PROMPT
Write out all of the entries exactly, please.

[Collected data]
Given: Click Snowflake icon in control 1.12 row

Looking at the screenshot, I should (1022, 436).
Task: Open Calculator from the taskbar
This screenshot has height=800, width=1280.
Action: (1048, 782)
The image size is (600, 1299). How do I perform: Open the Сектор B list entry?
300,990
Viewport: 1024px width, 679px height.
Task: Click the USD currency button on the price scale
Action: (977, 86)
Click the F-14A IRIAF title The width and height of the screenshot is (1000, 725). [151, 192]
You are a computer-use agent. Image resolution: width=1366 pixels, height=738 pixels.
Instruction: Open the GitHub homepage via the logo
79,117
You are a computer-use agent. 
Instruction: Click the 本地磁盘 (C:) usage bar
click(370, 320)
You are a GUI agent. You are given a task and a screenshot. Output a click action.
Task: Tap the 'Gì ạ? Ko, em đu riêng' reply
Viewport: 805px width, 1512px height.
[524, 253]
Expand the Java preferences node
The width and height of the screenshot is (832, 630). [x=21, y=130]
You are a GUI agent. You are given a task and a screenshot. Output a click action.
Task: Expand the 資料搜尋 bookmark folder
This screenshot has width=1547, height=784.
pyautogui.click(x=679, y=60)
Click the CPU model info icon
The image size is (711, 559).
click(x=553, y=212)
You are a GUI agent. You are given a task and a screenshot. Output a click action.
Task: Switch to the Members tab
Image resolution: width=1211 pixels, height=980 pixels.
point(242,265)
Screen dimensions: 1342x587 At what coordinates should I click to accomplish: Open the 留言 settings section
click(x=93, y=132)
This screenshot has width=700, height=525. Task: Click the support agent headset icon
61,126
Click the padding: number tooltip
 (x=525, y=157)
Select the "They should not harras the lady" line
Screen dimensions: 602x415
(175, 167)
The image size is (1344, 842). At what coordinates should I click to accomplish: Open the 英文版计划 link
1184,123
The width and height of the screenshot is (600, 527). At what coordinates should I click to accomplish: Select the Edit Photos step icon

RESULT OF THIS EXERCISE
Given: Click Snowflake icon in control 1.12 row

Looking at the screenshot, I should (1022, 436).
Task: Open Calculator from the taskbar
This screenshot has height=800, width=1280.
Action: (1048, 782)
The image size is (600, 1299). How do I perform: Open the Сектор B list entry?
300,990
Viewport: 1024px width, 679px height.
Task: Click the USD currency button on the price scale
Action: (977, 86)
Click the F-14A IRIAF title The width and height of the screenshot is (1000, 725). [151, 192]
You are a computer-use agent. Image resolution: width=1366 pixels, height=738 pixels.
Instruction: Open the GitHub homepage via the logo
79,117
You are a computer-use agent. 
Instruction: Click the 本地磁盘 (C:) usage bar
click(370, 320)
You are a GUI agent. You are given a task and a screenshot. Output a click action.
Task: Tap the 'Gì ạ? Ko, em đu riêng' reply
Viewport: 805px width, 1512px height.
[524, 253]
Expand the Java preferences node
The width and height of the screenshot is (832, 630). [x=21, y=130]
You are a GUI agent. You are given a task and a screenshot. Output a click action.
Task: Expand the 資料搜尋 bookmark folder
This screenshot has width=1547, height=784.
pyautogui.click(x=679, y=60)
Click the CPU model info icon
The image size is (711, 559).
click(x=553, y=212)
You are a GUI agent. You are given a task and a screenshot. Output a click action.
Task: Switch to the Members tab
Image resolution: width=1211 pixels, height=980 pixels.
point(242,265)
Screen dimensions: 1342x587 At what coordinates should I click to accomplish: Open the 留言 settings section
click(x=93, y=132)
This screenshot has width=700, height=525. Task: Click the support agent headset icon
61,126
Click the padding: number tooltip
 (x=525, y=157)
Select the "They should not harras the lady" line
Screen dimensions: 602x415
(175, 167)
The image size is (1344, 842). At what coordinates should I click to accomplish: Open the 英文版计划 link
1184,123
The width and height of the screenshot is (600, 527). At what coordinates should I click to accomplish: Select the Edit Photos step icon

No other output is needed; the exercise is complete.